Vietnamese prime minister Nguyen Xuan Phuc appealed for foreign investment in state-owned enterprises at a business forum in The Hague on Monday.
Phuc said Vietnam will lift restrictions for foreign investors in areas including services, telecommunications, finance and banking, and raise the limit on foreign ownership levels, Vietnam News Agency reported.
“State-owned firms are set to launch share offerings, so you could become strategic shareholders,” he said at the Vietnam Netherlands Business Forum, which was attended by 450 companies, including 300 from the host country.
Privatisation and acquisitions have reduced the number of state-owned enterprises in Vietnam from 6,000 in 2001 to around 700 at the end of last year, according to official data.
Foreign investors are keeping an eye on the wave of privatisation, and are especially keen on strong performers such as dairy giant Vinamilk and top brewers Sabeco and Habeco.
These firms are among a group of 10 companies that the government plans to divest from, a move that could bring in as much as $7 billion.

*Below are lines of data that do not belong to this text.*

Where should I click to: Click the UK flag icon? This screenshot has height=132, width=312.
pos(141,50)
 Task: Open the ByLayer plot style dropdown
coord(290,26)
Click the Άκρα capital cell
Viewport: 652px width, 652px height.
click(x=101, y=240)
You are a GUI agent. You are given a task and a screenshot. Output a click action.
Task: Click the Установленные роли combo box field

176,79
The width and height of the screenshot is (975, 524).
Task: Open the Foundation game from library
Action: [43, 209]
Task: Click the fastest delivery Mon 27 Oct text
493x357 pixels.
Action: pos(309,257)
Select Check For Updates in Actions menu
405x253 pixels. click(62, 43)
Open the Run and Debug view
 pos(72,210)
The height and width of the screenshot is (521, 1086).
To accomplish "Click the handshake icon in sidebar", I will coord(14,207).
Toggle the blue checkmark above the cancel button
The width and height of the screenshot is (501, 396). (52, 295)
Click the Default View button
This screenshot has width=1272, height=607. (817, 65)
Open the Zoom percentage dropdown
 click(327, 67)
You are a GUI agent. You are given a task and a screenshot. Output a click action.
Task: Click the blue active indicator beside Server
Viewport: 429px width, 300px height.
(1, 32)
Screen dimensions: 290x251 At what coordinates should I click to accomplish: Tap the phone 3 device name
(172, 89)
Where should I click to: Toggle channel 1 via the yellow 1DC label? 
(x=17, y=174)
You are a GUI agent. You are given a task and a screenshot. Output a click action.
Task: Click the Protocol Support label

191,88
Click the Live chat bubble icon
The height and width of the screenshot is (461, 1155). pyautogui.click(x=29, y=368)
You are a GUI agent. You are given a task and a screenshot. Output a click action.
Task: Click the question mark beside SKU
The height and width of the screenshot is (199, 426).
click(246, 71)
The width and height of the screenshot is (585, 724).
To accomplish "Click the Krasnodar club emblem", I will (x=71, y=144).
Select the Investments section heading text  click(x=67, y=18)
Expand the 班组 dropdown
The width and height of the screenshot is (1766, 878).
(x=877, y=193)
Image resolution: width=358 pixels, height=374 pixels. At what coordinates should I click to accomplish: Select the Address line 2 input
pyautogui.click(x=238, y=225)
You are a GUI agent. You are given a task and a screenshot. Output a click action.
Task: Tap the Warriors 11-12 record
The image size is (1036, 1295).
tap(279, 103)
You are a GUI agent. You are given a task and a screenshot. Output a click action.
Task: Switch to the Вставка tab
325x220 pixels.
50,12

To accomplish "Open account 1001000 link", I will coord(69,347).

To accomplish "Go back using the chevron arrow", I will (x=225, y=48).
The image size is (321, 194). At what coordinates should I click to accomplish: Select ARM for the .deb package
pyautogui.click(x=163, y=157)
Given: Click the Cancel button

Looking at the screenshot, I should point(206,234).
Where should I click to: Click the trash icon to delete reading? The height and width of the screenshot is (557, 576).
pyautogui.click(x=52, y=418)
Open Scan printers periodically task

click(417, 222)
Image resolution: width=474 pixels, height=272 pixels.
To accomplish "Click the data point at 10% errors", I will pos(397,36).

Vietnam is trying to open up its economy, and has set a GDP growth target of 6.7 percent this year, a goal both lawmakers and trade officials have described as unrealistic.
On the World Bank’s Ease of Doing Business Index released last November, Vietnam climbed nine places from the previous year to 82 out of 190 global economies, but it still lagged behind Asean peers Singapore, Malaysia, Thailand and the Philippines.
The country’s actual FDI inflow increased 6.5 percent from a year ago to $7.72 billion in the first six months.
The country has already signed 12 free trade agreements, and a deal with the E.U. is imminent.
The Netherlands is currently the top European investor in Vietnam with $7.65 billion.
Additional contracts of some $700 million were signed between the two countries during the forum, said Vietnam News Agency.